» DIRECTIVE
Can you render the lines below as a numbered list, skipping any blank lines and leaving the pictures out?

» GIVEN RECORDS
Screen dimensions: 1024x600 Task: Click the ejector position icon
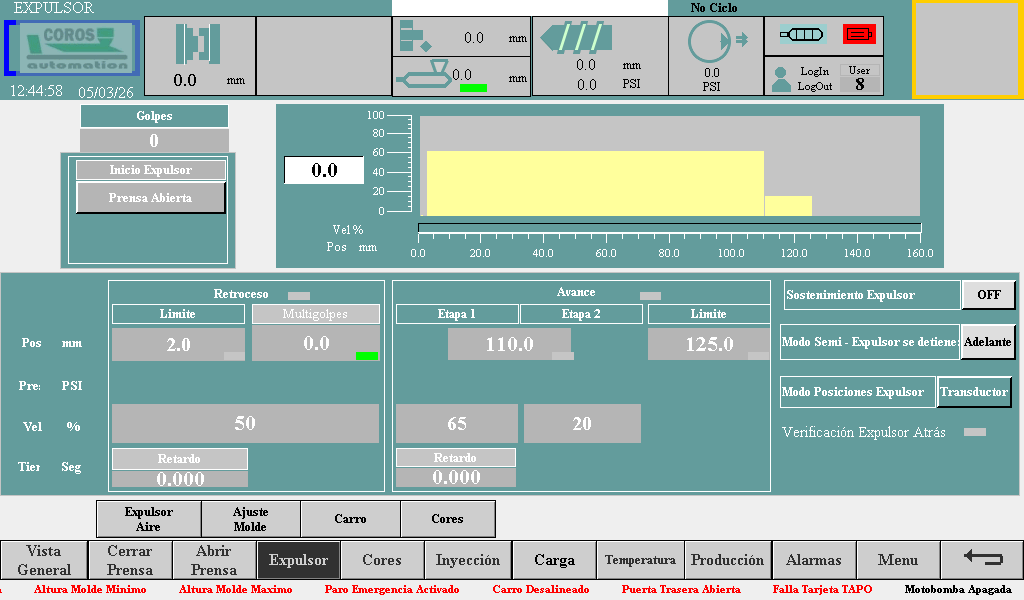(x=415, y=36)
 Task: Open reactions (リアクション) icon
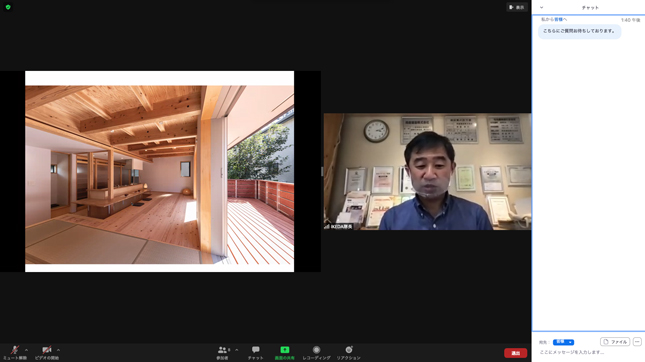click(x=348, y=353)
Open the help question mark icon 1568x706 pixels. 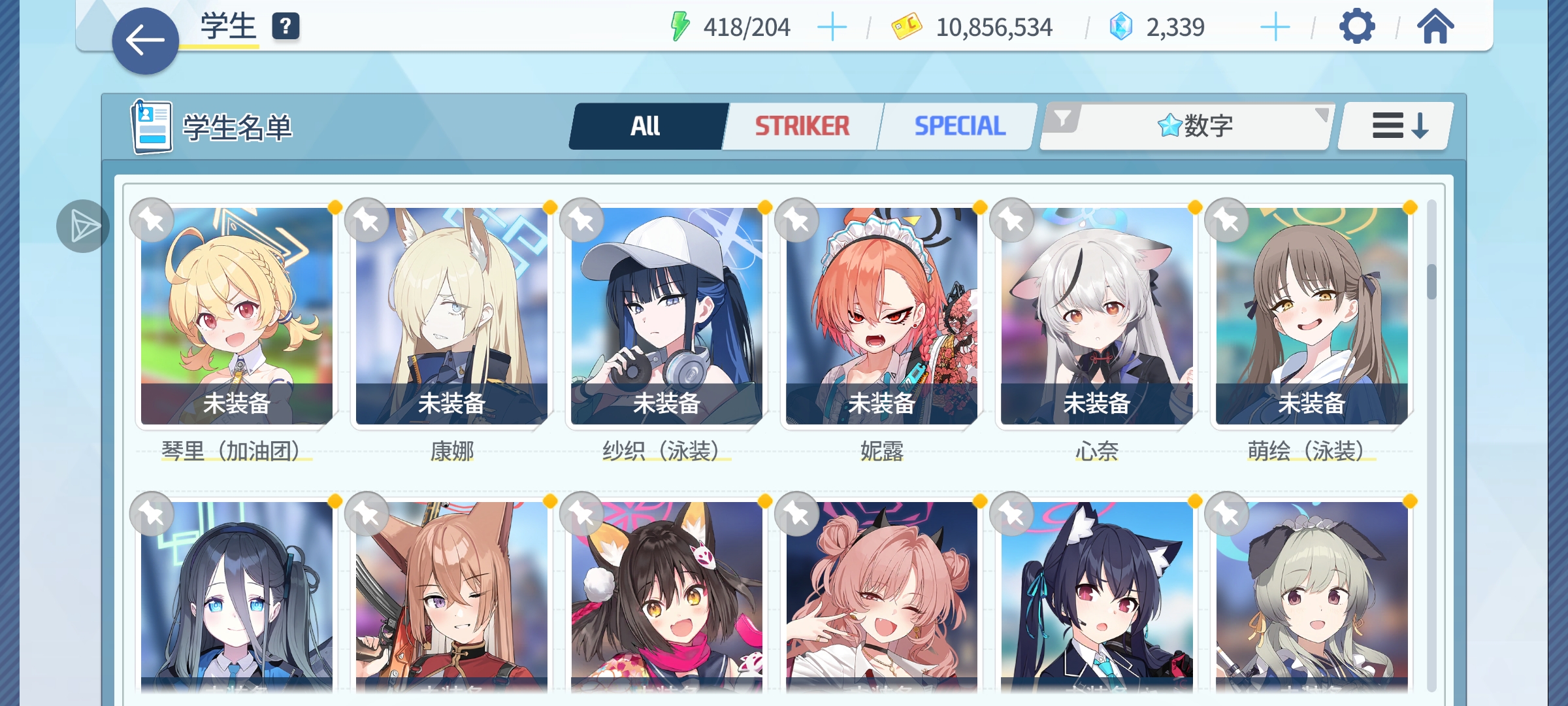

» EXERCISE SOLUTION
1. Screen dimensions: 1024x600 Task: Click the ejector position icon
2. (x=415, y=36)
3.  Task: Open reactions (リアクション) icon
4. click(x=348, y=353)
5. Open the help question mark icon 1568x706 pixels. 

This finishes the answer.